Using the Annotate Stream Step for SDR
The Annotate Stream step helps you refine your data for the Streamlined Data Refinery by creating measures, link dimensions, or attributes on stream field(s) which you specify. If you want, you can create multiple annotations on the same field. For example, you might want to create an average measure and a sum measure on the same field. You can also annotate multiple streams to modify the same data model. Additionally, you can create and add calculated measures to the data model.
The Annotate Stream modifies the default model produced from the Build Model job entry.
After you are done annotating your data model, you are ready to publish it.
Use the Annotate Stream Step
You can create annotations in different ways. The annotation type which you create determines which properties are shown in the dialog box to complete that annotation. This task assumes you are in the Transformation canvas in Spoon.
- In the Design tab, click the Flow folder, and then double-click the Annotate Stream step.

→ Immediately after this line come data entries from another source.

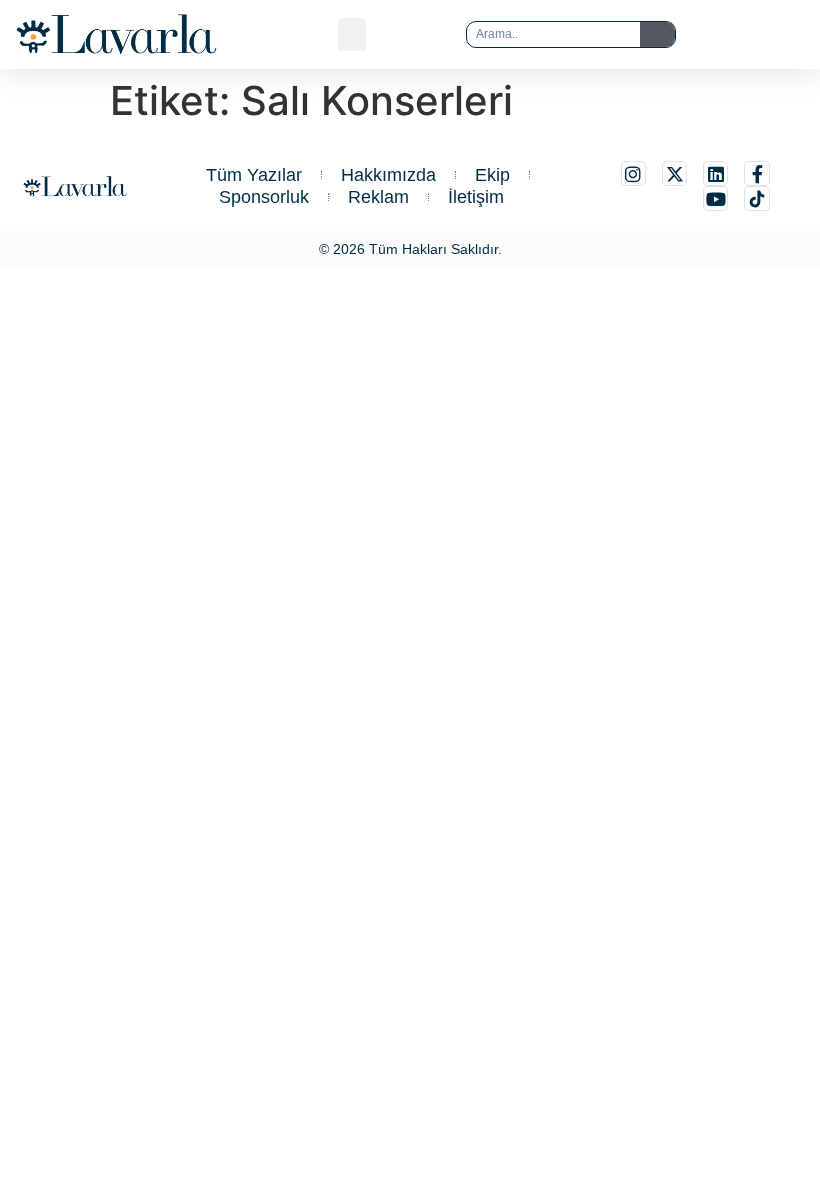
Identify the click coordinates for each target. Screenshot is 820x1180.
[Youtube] (715, 198)
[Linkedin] (715, 173)
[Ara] (657, 34)
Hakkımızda (388, 175)
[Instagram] (633, 173)
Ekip (492, 175)
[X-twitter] (674, 173)
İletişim (476, 197)
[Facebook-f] (756, 173)
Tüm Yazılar (254, 175)
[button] (352, 34)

Alternatively, you can drag the step icon on to the transformation canvas.
- Double-click the Annotate Stream icon to open the Annotate Stream dialog box.
- Enter a name for the step in the Step Name field.

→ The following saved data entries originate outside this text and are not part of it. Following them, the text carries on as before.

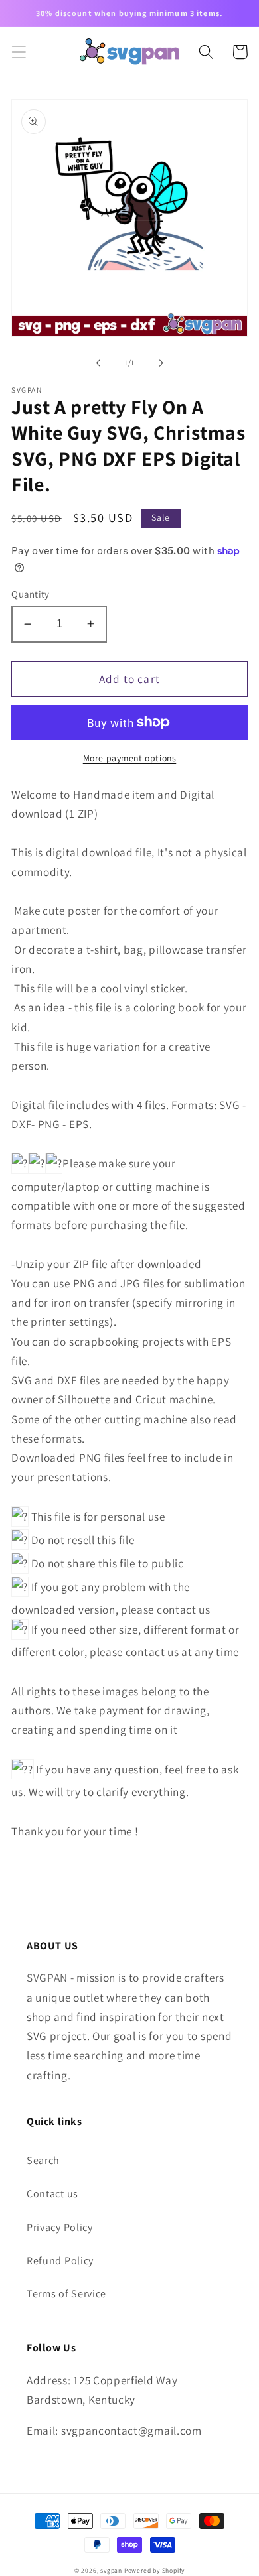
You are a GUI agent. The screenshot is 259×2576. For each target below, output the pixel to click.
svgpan (111, 2570)
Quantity (30, 594)
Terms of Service (66, 2294)
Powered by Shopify (154, 2570)
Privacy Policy (60, 2227)
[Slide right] (160, 362)
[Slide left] (98, 362)
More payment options (130, 758)
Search (43, 2160)
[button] (19, 52)
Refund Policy (60, 2261)
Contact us (52, 2194)
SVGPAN (47, 1977)
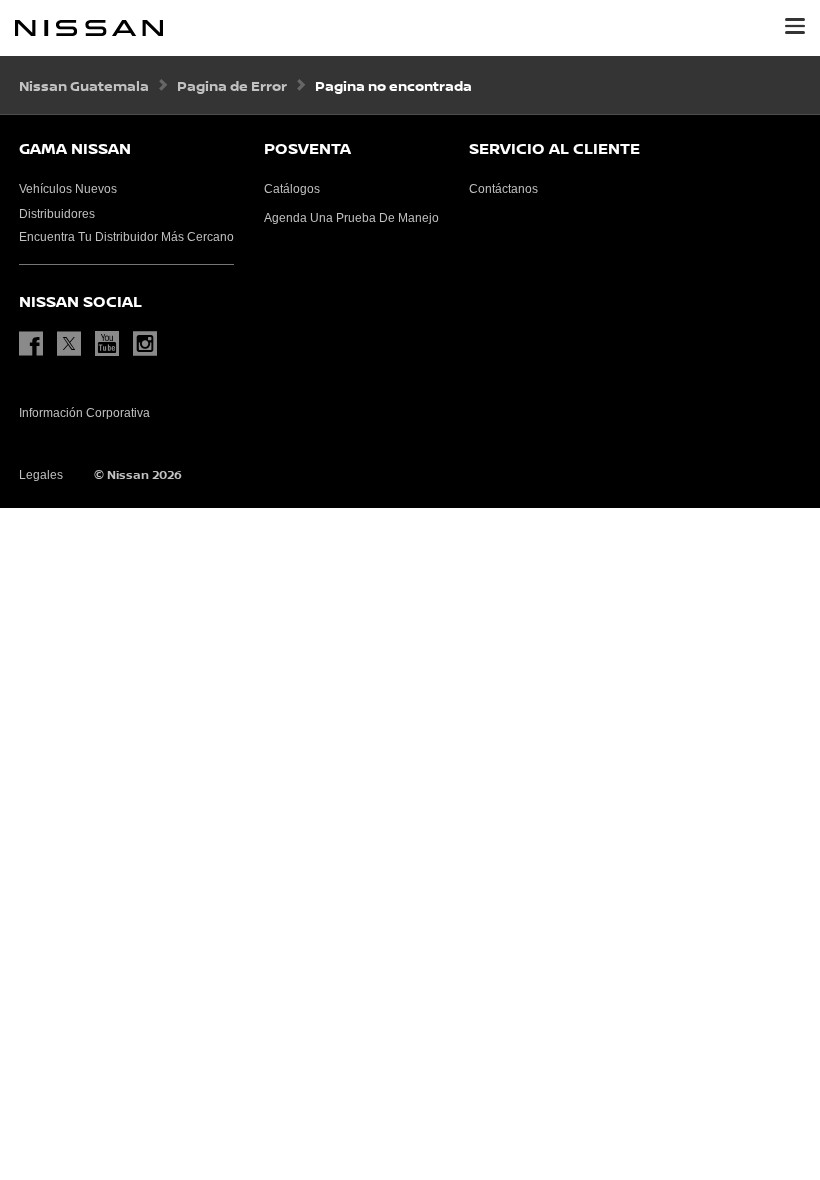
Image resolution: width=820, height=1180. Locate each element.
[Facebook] (36, 344)
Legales (41, 475)
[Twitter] (74, 344)
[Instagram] (150, 344)
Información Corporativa (84, 413)
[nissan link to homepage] (89, 28)
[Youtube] (112, 344)
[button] (795, 26)
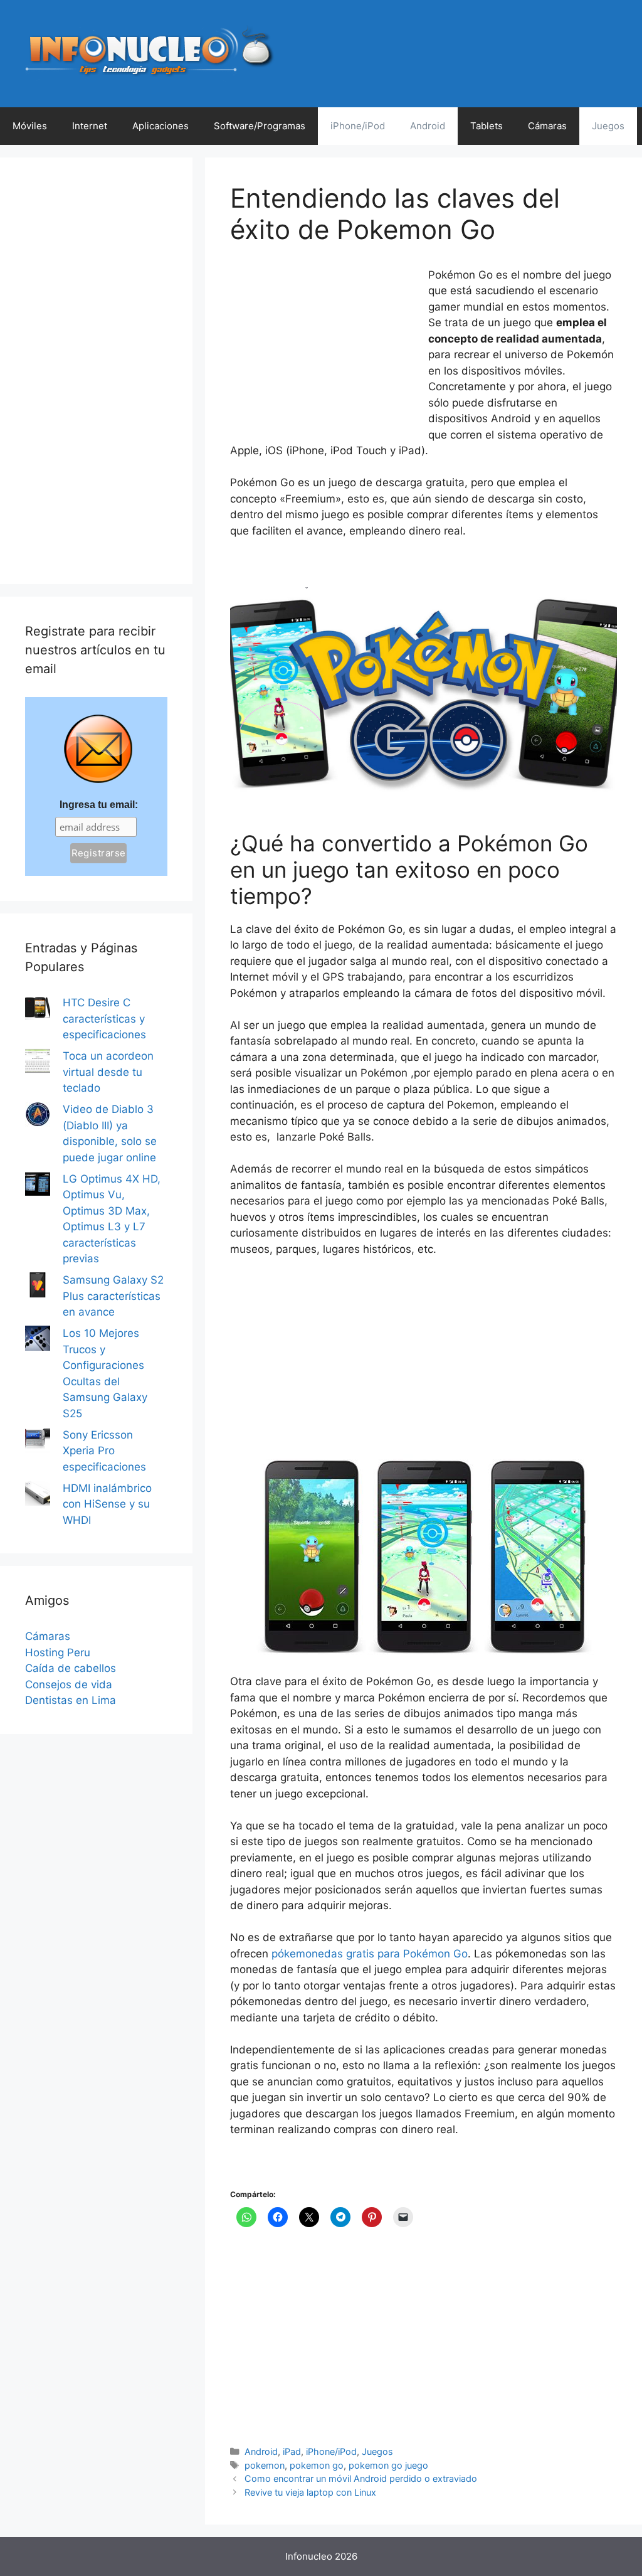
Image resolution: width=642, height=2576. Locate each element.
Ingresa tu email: (99, 804)
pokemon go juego (388, 2465)
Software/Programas (259, 126)
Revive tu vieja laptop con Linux (310, 2492)
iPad (292, 2451)
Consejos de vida (68, 1684)
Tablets (486, 126)
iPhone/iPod (357, 126)
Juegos (608, 126)
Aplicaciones (160, 126)
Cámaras (547, 126)
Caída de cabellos (70, 1668)
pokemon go (317, 2465)
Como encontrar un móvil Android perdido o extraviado (361, 2478)
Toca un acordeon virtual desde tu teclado (108, 1072)
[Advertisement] (324, 350)
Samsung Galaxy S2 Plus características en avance (113, 1296)
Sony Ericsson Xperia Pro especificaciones (104, 1451)
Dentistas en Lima (70, 1700)
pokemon (265, 2465)
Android (427, 126)
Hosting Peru (57, 1652)
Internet (89, 126)
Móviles (30, 126)
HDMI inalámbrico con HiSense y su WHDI (107, 1504)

- Select if you want to save the step locally or if you want to share it.
- Local: The annotations will be saved locally into the transformation.
- Shared: Allows you to select, create, or rename a shared group of annotations for use by PDI users.
- Optionally, enter a description for the annotations in the Description field.
- Select available fields for annotation.
- Click the Select Fields button to open the Select Fields to Annotate dialog box.
- Double-click the fields in the Available Fields list to add them to the Selected Fields list. Optionally, you can use the arrows to move one or more fields to the Selected Fields list.
- When finished, click OK to close the dialog box. The selected fields now display in the Annotations table featuring the following columns:
Column Description Field Lists the names of the fields selected for annotation. Model Action Specifies which model action is being taken: Create Measure, Create Attribute, or Link Dimension. Summary Displays a summary of that specific annotation.
- Now you can annotate the selected fields.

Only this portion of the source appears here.